◆ WHAT NEEDS TO BE DONE ◆
Pick out and copy each line of the data below that contains the string "width", treating uppercase and lowercase letters as different.

◆ INFORMATION SHOWN ◆
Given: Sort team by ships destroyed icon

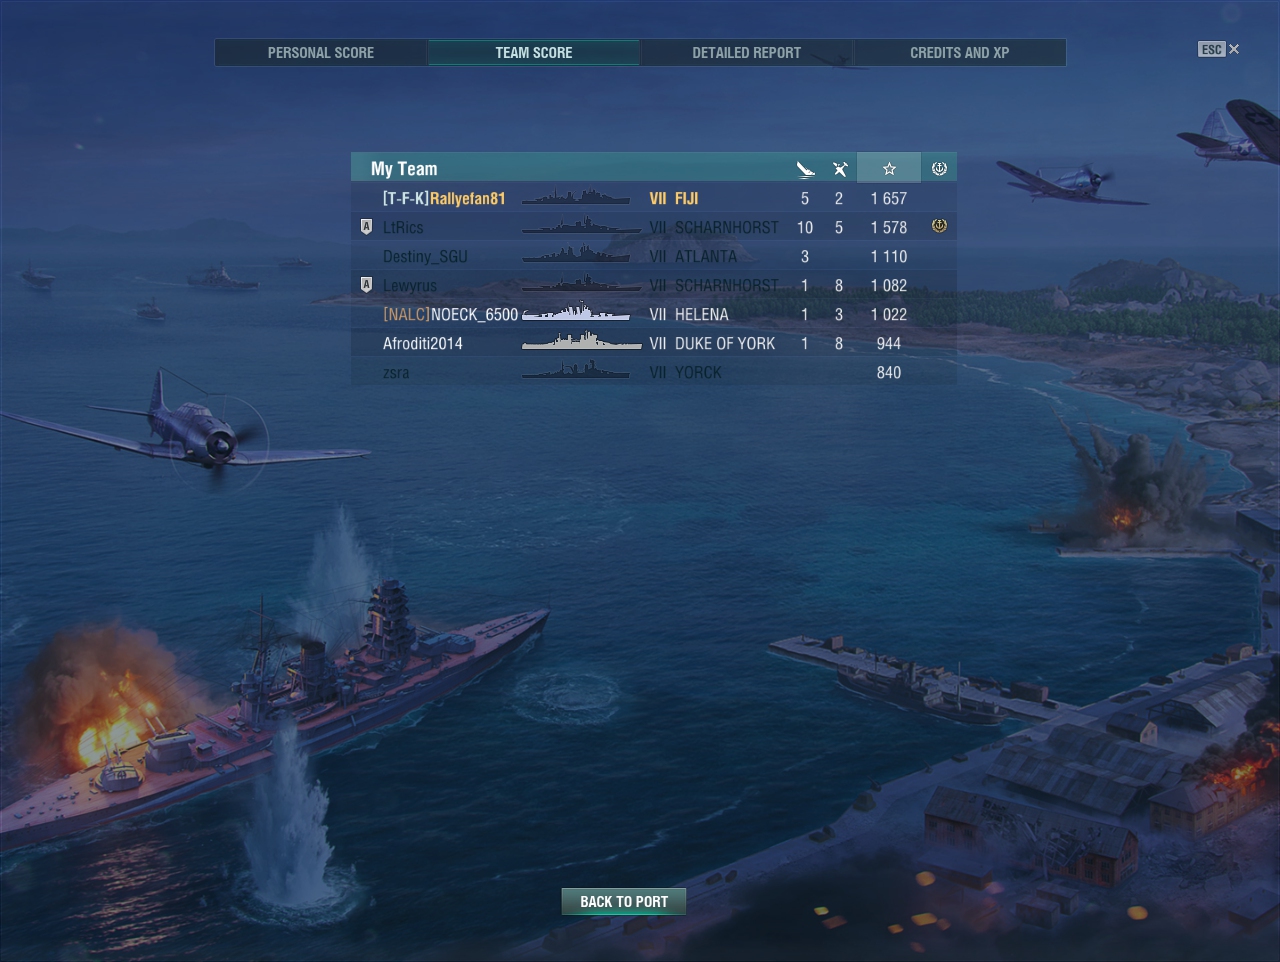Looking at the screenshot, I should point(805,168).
---
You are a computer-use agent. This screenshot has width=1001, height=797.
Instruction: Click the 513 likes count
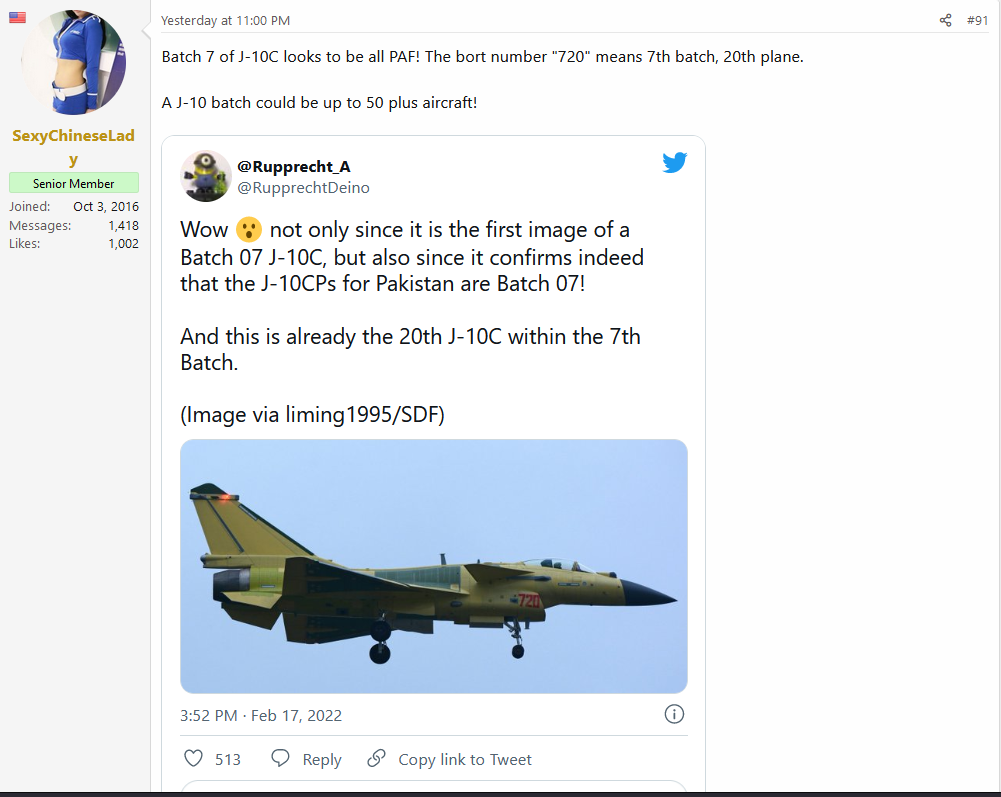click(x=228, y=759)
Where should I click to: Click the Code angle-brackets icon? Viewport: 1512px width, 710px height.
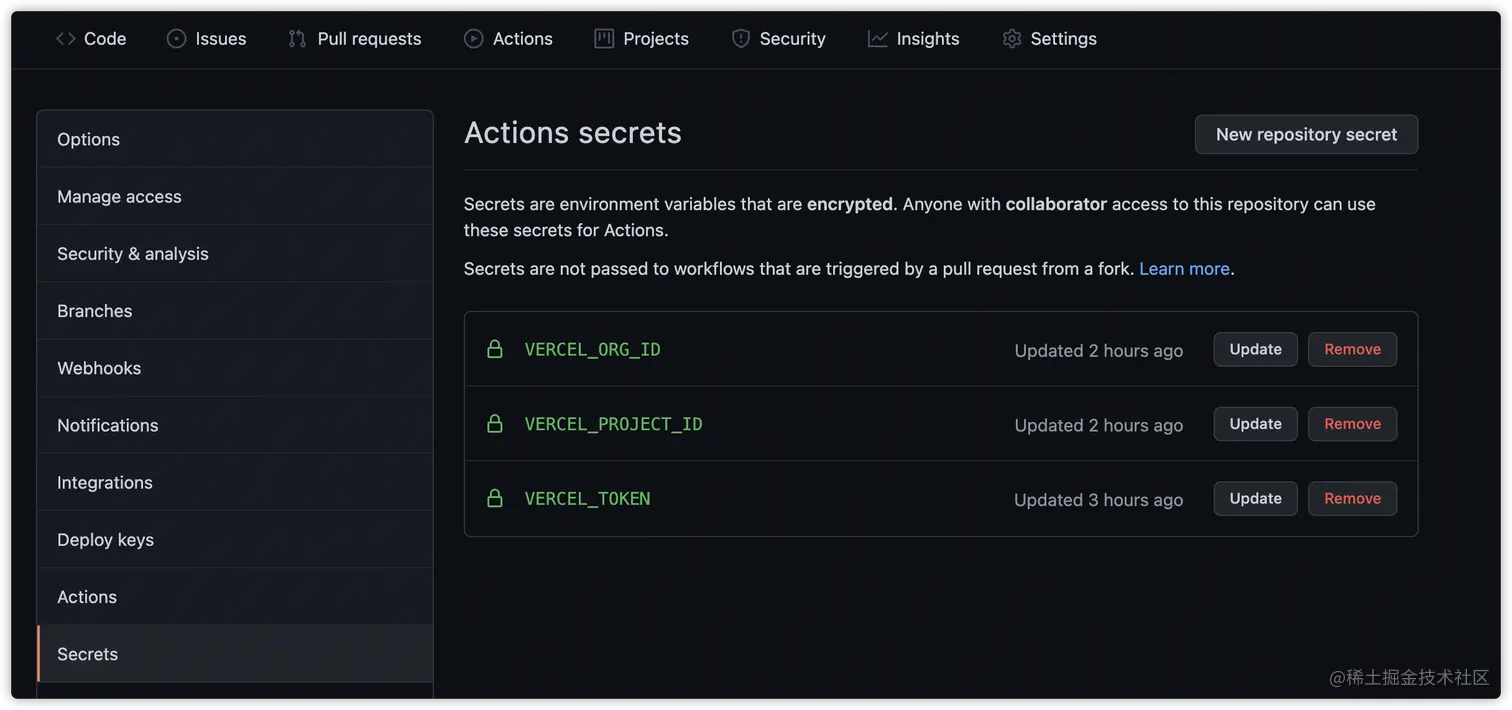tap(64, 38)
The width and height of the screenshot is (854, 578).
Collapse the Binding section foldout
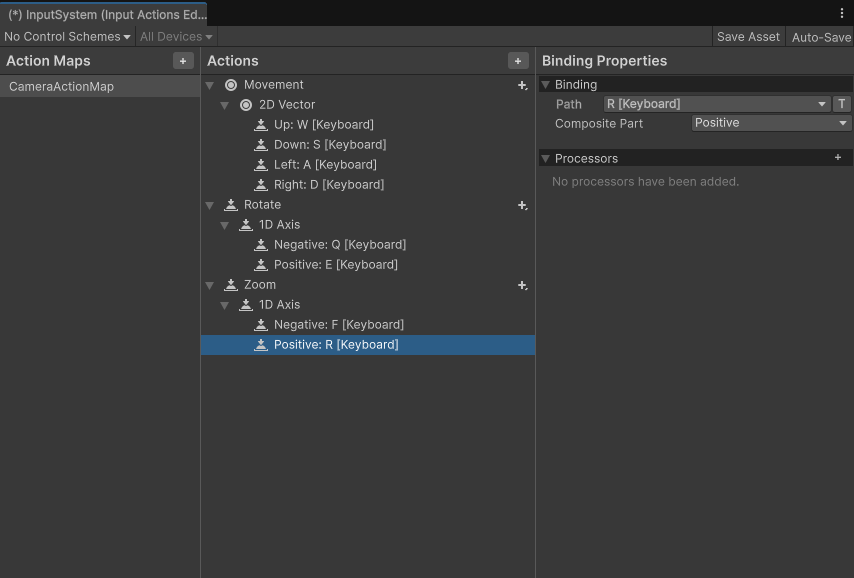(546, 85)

◆ WRITTEN ANSWER ◆
You are a computer-use agent. This screenshot has width=1001, height=797.
Where should I click to: Click the Code angle-brackets icon? Viewport: 1512px width, 710px height.
The width and height of the screenshot is (854, 578).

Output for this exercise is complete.